Spring 2018
There was another woman staring down the barrel of my gun. Until a few years ago, I could have said I'd never killed a woman.
I'd had standards, once.
Unlike Rose, unlike that poor Margaret Thatcher fan who came home early on the only day where it mattered, this one didn't look horrified, so much as offended.
"How dare you, sir!" Lady Smallwood snapped, "What is the meaning of this?"
"Not ammo," I said quietly. There wasn't as much satisfaction at the moment as I had been hoping, "The English woman, called Amo. Amo, amas, amat, amamus, amatis, amant. You learned that, in your bloody first-class degree in literae humaniores at Oxford, didn't you… Love?"

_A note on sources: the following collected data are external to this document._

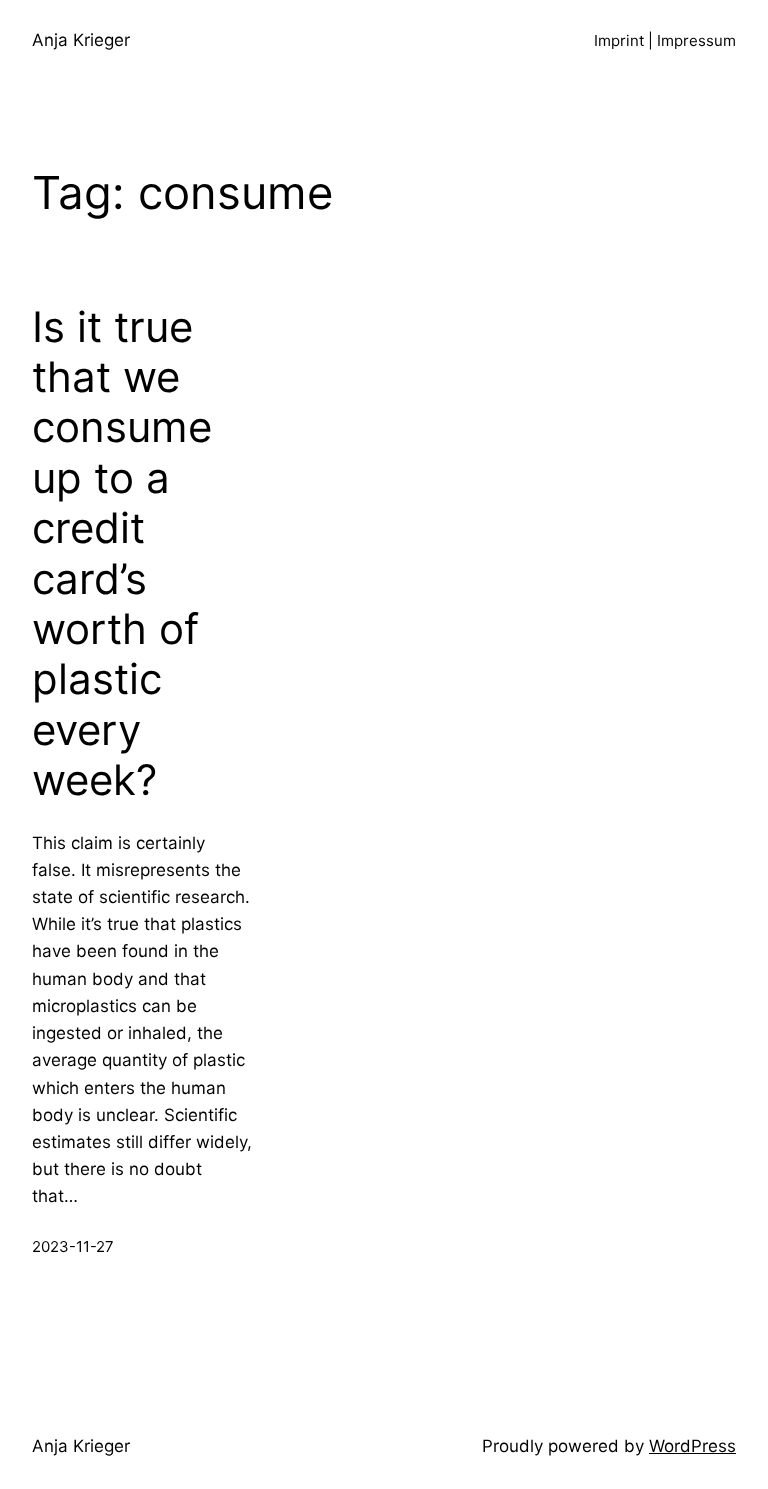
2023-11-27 (73, 1246)
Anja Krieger (81, 40)
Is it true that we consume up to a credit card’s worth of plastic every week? (122, 554)
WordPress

"Mr. Agarwal," Lady Smallwood seethed, "I don't know what you think-"
"Why did you do it?" I interrupted, "AGRA took your money and did what you asked and as best I can tell never did a damn thing to you or to MI6 that deserved your burning us. So why?"
There was a small click behind me. A round being chambered.
"The answer, of course," drawled Mycroft Holmes, "Is that she didn't. Please drop your gun, Ajay, or I will feel obliged to shoot you."
He edged around into my line of sight, leveling a small pistol at my head. I obviously didn't drop the gun. I hadn't come into HQ planning to shoot a peeress with any expectation of leaving alive.
"I'd wondered why the great Mycroft Holmes hadn't made me," I laughed, "Six months fetching your tea and reading your paperwork and I really did think I'd got away with it."
He shrugged.
"I believed you had come for me. Did you kill the real Vihaan Agarwal?"
"Oh, really, Mycroft," Lady Smallwood said, rolling her eyes.
"I was never an assassin, Holmes," I spat, never taking my gaze off her, "And I wish people would stop accusing me of being one. Vihaan Agarwal went native, married a nice Sikh girl in Himachal Pradesh. I paid him fair and square for his identity. Lucky all us wogs look alike."
This wasn't entirely fair, Agarwal and I had at least a passing resemblance. But it had been far too easy for me to replace him, and I thought they ought to know that before it was over.
"Lady Smallwood is innocent in this matter," Holmes declared, "Love is her code name, yes. But that name is known among a small circle of people, including her former secretary, Vivian Norbury, who used it to impersonate her. She was the English woman."
My eyes slid over to him, at that.
"When the story of Mary Watson's past history came to light, we reopened the AGRA case file. We'd discontinued all work with independent consultants like yourself after Tblisi, but the fact that at least one of you had survived suggested we may have missed something."
He shrugged one elegantly-waistcoated shoulder.
"It wasn't actually that difficult to find. She wasn't an intelligence agent herself, after all. She'd been selling secrets for years… not particularly effectually, as far as we can determine, she didn't make nearly as much money as she ought. The Georgian ambassador had discovered this, and was threatening to reveal it, and so she had to go. AGRA was merely… collateral damage."
"So where is she?" I said, resuming my steel-eyed gaze down the barrel of my gun.
"That would be a question beyond my purview," Holmes said, "She was tried, in secret of course, convicted, and sentenced to imprisonment. Where she died, almost a year ago now. Pancreatic cancer."
I laughed aloud.
"Well isn't that fucking convenient?"
"It isn't particularly convenient at the moment!" he snapped, "If you shoot her, Ajay, you'll be murdering a woman who has never harmed you. Look, I…"
He stammered a bit.
"I can prove it, given twenty minutes and access to the higher level archives, which I have and you know that I have."
Slowly, Mycroft lowered his gun to the floor, raised his hands in supplication.
"Justice is not available to you, and that goes on my lengthy list of personal regrets. But you can have freedom, and peace. And you can give my regards to Mary Watson."